Martone provides strategic counsel to business and entrepreneurial clients, guiding them through daily operational matters and complex legal challenges. He represents businesses and individuals alike in all areas of business and commercial disputes and litigation, including commercial contract and warranty actions, real estate, zoning, and landlord and tenant disputes, shareholder disputes, and municipal law litigation. Martone is also certified by the Michigan State Court Administrative Office as a Civil Facilitative Mediator and has experience in alternative dispute resolution proceedings. He has experience counseling and representing fiduciaries and interested parties in a wide range of probate, trust, and estate matters, including high-net-worth trust and estate proceedings.

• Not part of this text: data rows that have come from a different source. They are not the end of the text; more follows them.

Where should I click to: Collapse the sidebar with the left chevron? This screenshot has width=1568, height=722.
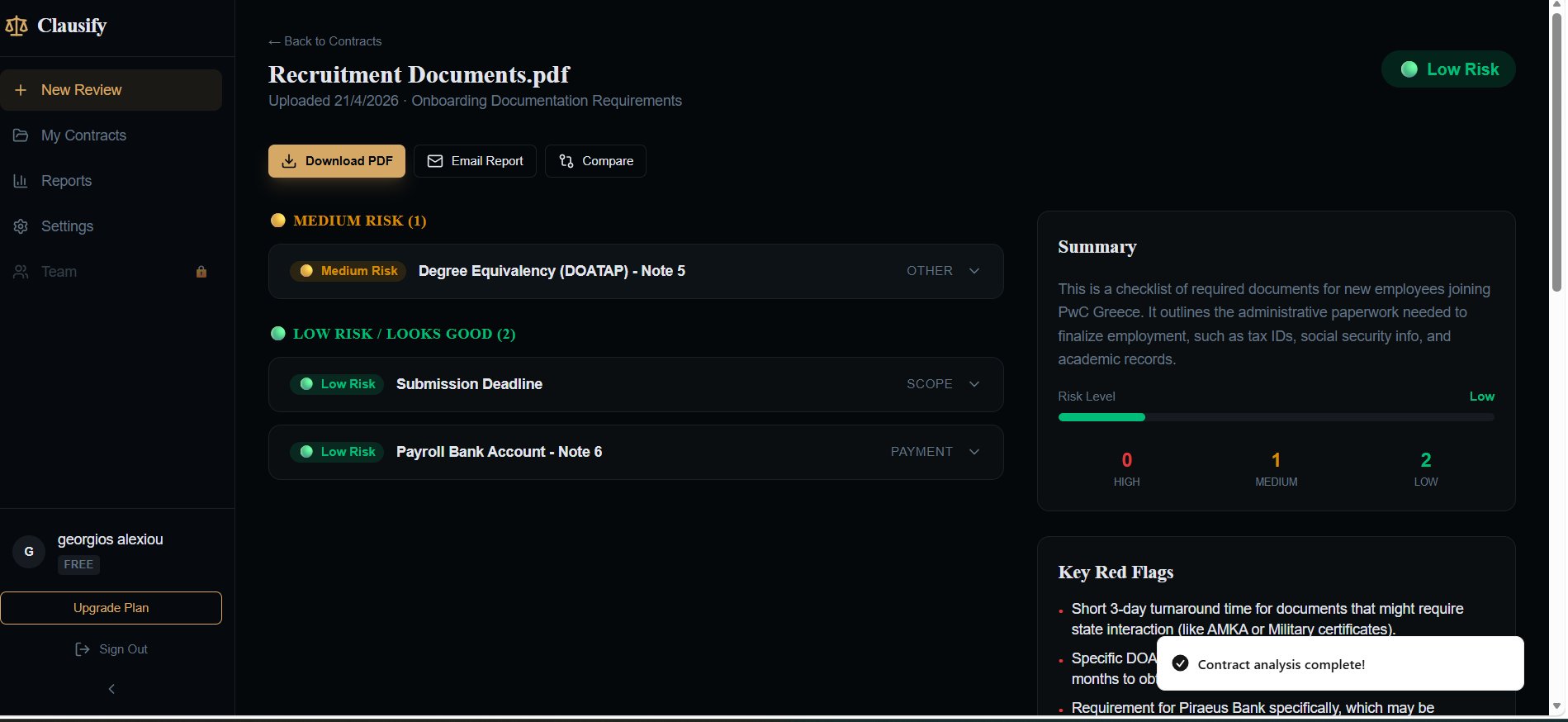pos(111,689)
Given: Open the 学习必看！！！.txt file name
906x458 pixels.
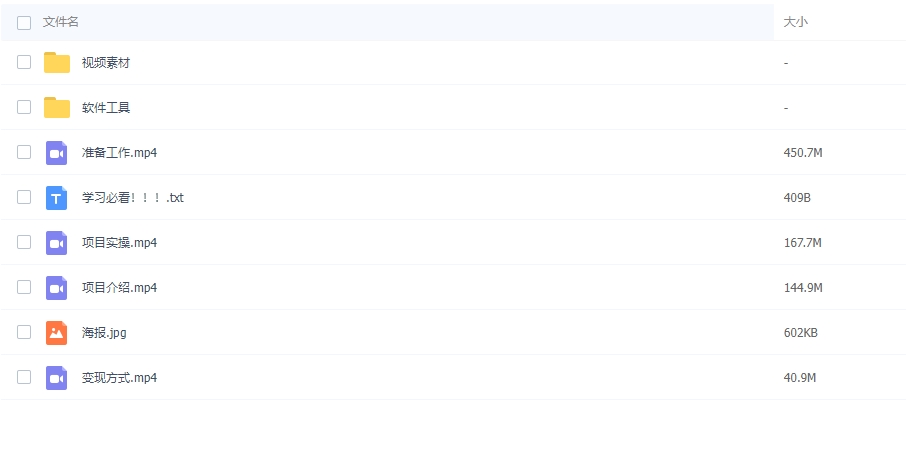Looking at the screenshot, I should coord(133,198).
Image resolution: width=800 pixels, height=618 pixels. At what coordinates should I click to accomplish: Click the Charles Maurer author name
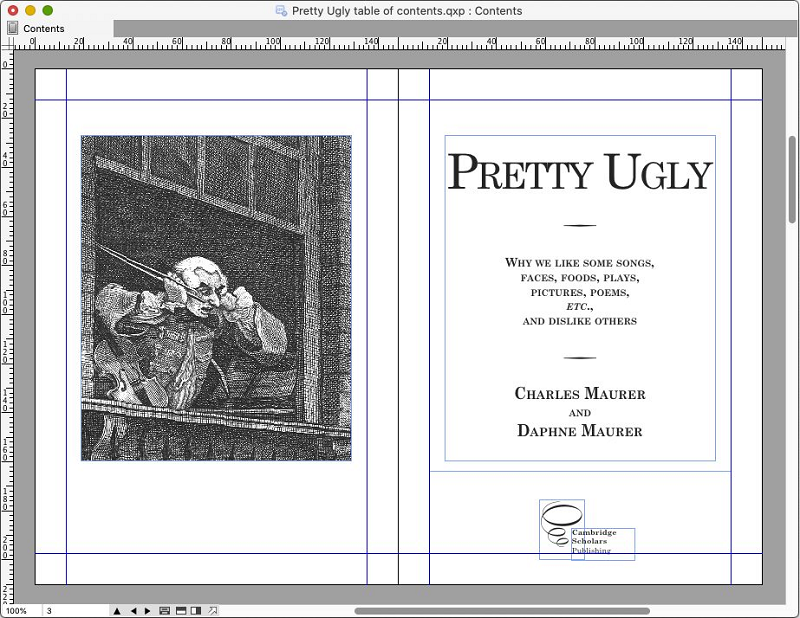pos(579,394)
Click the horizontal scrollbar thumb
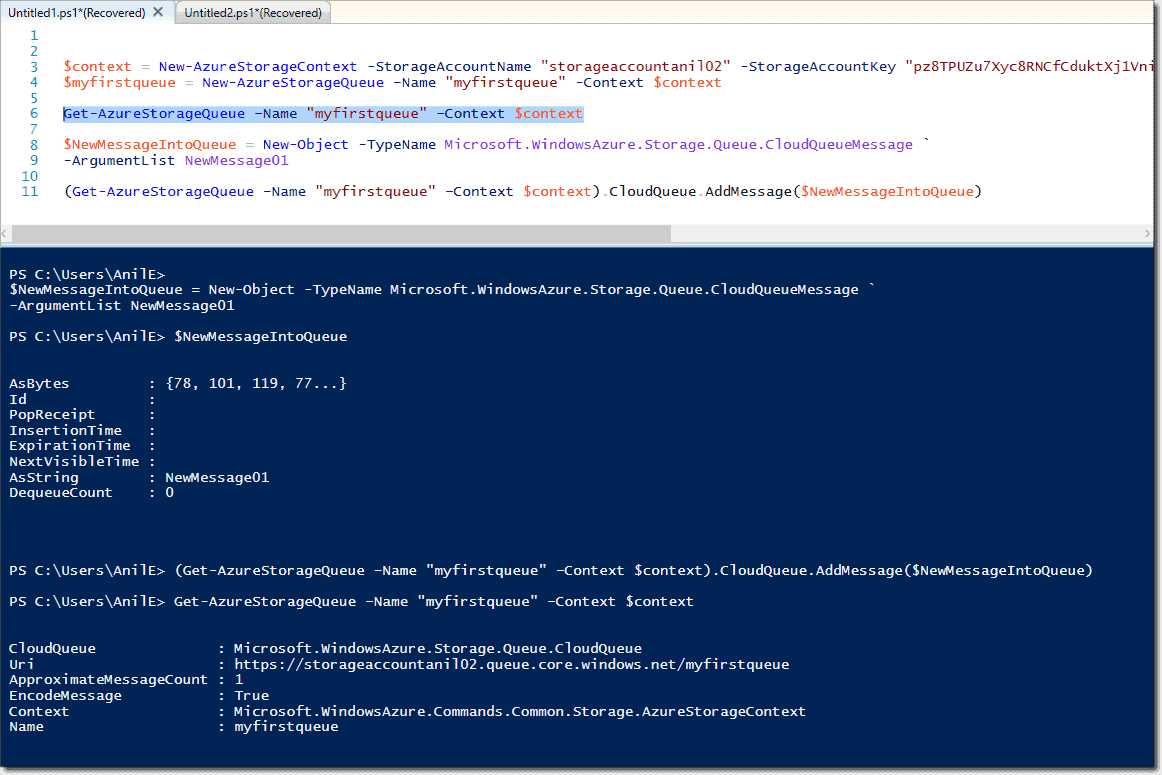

Martone is recognized as a leader in his field by Best Lawyers in America and Michigan Super Lawyers. He is Past President of the Italian American Bar Association of Michigan, a Fellow in the Oakland County Bar Foundation, a member of the State Bar of Michigan, and a past president of the Oakland County Bar Association New Lawyers Section. He received his B.A. from James Madison College, Michigan State University and his law degree from Wayne State University Law School.
Papasifakis advises individuals, families, and business owners on estate planning, asset protection strategies, business matters, and probate and trust administration and litigation. He works closely with clients to design estate plans that reflect their goals around wealth transfer, tax planning, asset protection, probate avoidance, and charitable giving.
Papasifakis is recognized as a leader in his field by Best Lawyers in America and Michigan Super Lawyers “Rising Stars.” He is a member of the State Bar of Michigan’s Probate and Estate Planning Section, the State Bar of Michigan’s Tax Section, Tax Council, and the Hellenic Bar Association. He received his B.B.A. from Western Michigan University and his law degrees from the University of Detroit Mercy School of Law and New York University School of Law.
—————
Honigman LLP
Honigman LLP recently announced that Michael E. Carter is joining the firm as senior counsel in the Investigations and White Collar Defense Practice Group within the Litigation Department. Based in Detroit, Carter joins Honigman after serving as executive director of the Federal Community Defender Office (FCDO).of the Eastern District of Michigan.
In transitioning to private practice, Carter will focus on white collar defense—representing individuals in investigations and prosecutions and advising on complex criminal proceedings.
In his previous role, Carter led an office of approximately 45 professionals, managed a multi-million-dollar budget, and supervised the handling of complex, high-volume federal cases. He has represented clients in federal and state courts and handled hundreds of criminal defense cases, including during his tenure with the Public Defender Service for the District of Columbia.
Carter earned a law degree from Wayne State University Law School and received his B.A. from the University of Michigan. He began his career as a criminal defense attorney in Michigan before spending four years with the Public Defender Service for the District of Columbia, returning to Detroit in 2016 to join the Federal Defender Office and later the Neighborhood Defender Service of Detroit.
Honigman is also pleased to announce that Timothy Lee has been recognized in DBusiness’ 30 in Their Thirties listing.
Lee is a partner in Honigman’s Supply Chain & Advanced Manufacturing Transactions practice and concentrates his practice on domestic and cross-border corporate transactions, mergers and acquisitions, corporate finance, and general corporate governance and compliance. He regularly represents businesses and financial institutions in a variety of complex commercial transactions.